▸ **EXERCISE GOAL**
Pull every line holding the string "screenshot" from the records below.

Collected data
= = = = = = =

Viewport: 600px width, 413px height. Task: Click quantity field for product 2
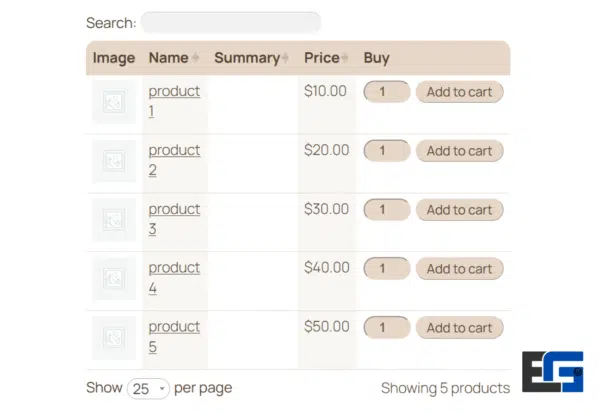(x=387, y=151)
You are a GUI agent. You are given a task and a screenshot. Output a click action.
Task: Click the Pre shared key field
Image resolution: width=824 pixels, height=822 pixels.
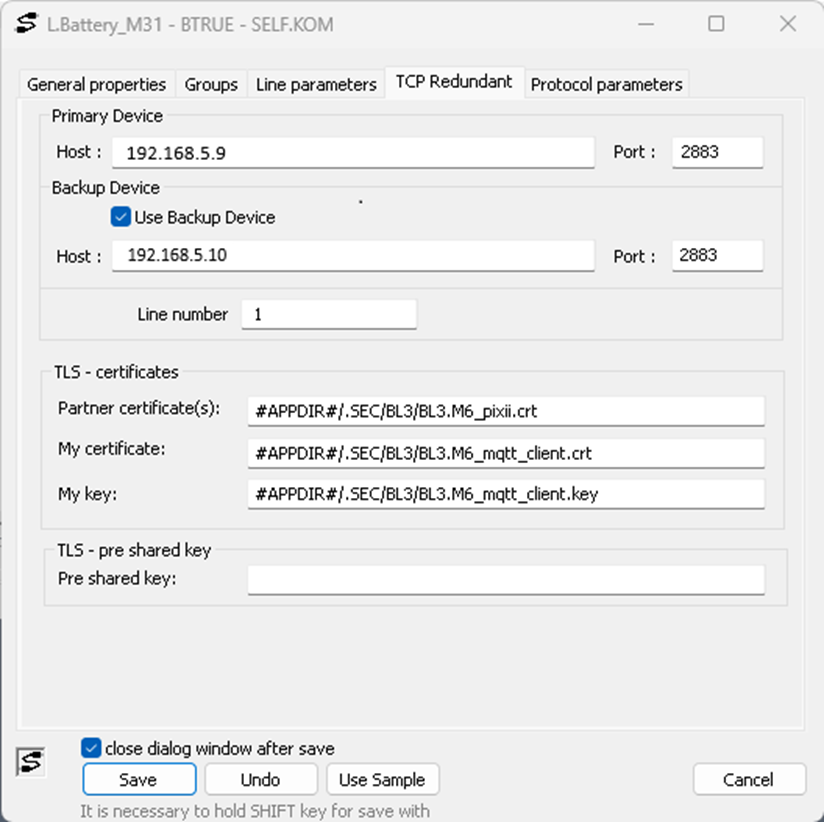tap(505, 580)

= = = = = = =

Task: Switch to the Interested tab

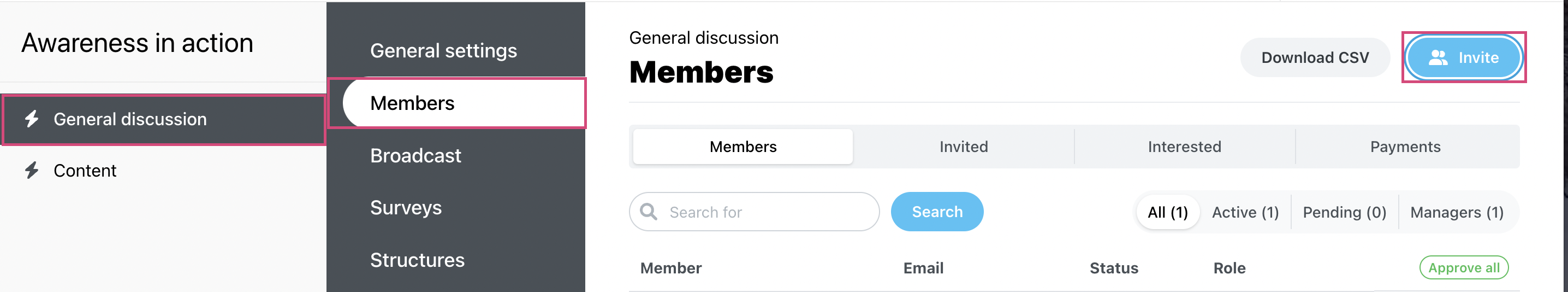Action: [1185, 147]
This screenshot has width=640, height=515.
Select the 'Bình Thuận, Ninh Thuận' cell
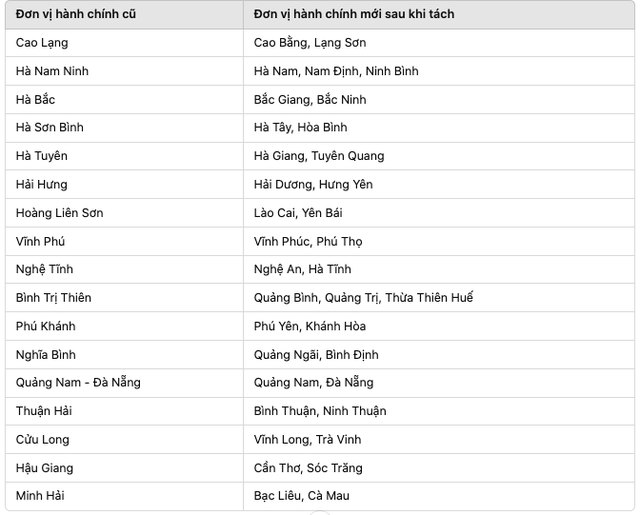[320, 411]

= = = = = = =

▸ **COMPLETED EXERCISE**
You are a GUI agent. You are given a task and a screenshot. Output a click action.
This screenshot has width=640, height=515.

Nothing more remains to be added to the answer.